Exercise text |
· · · · ·

Melanella abida

Scientific classification
- Kingdom: Animalia
- Phylum: Mollusca
- Class: Gastropoda
- Subclass: Caenogastropoda
- Order: Littorinimorpha
- Family: Eulimidae
- Genus: Melanella
- Species: M. abida
- Binomial name: Melanella abida Dall, 1927
- Synonyms: Melanella corida Dall, 1927 ;

= Melanella abida =

- Authority: Dall, 1927
- Synonyms: Melanella corida Dall, 1927

Species of gastropod

Melanella abida is a species of sea snail, a marine gastropod mollusk in the family Eulimidae. The species is one of many species known to exist within the genus, Melanella.

· · · · ·

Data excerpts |
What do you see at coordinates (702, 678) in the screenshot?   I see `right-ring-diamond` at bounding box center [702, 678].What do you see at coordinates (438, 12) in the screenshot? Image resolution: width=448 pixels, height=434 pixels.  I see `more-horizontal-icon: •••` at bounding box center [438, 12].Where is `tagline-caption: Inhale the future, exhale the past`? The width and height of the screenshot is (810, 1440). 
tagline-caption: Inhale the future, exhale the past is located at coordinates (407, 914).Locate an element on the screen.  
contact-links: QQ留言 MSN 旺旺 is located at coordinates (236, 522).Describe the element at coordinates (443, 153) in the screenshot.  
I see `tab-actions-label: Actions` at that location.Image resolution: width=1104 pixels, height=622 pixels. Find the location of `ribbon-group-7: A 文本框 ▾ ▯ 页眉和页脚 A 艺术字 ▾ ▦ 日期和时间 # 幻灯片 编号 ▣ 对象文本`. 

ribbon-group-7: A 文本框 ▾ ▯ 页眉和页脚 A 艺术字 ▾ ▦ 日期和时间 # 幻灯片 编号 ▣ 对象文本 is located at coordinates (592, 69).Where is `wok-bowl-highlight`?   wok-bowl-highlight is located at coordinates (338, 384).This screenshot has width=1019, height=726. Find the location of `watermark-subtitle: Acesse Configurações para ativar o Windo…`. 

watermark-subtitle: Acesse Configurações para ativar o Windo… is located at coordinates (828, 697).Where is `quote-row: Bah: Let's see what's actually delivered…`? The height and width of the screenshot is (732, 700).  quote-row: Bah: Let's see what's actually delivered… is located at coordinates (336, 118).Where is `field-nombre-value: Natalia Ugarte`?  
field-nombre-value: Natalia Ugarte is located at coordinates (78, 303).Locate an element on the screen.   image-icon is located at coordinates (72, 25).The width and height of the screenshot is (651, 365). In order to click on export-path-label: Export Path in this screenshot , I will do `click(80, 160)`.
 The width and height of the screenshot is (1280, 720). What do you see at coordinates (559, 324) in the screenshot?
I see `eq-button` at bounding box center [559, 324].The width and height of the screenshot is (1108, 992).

· · · · ·

Problems to work on |
1. Decide whether each statement agrees with the text on Melanella abida: (a) The species belongs to the family Eulimidae. (b) The order given is Neogastropoda. (c) Melanella corida is listed as a synonym.
2. Duplicate, word for word, the part of the Melanella abida text from "Species of gastropod" to "the genus, Melanella.".

Solutions in order |
1.
(a) Yes: "a marine gastropod mollusk in the family Eulimidae"
(b) No: "Order: Littorinimorpha"
(c) Yes: "Synonyms: Melanella corida Dall, 1927"

2.
Species of gastropod

Melanella abida is a species of sea snail, a marine gastropod mollusk in the family Eulimidae. The species is one of many species known to exist within the genus, Melanella.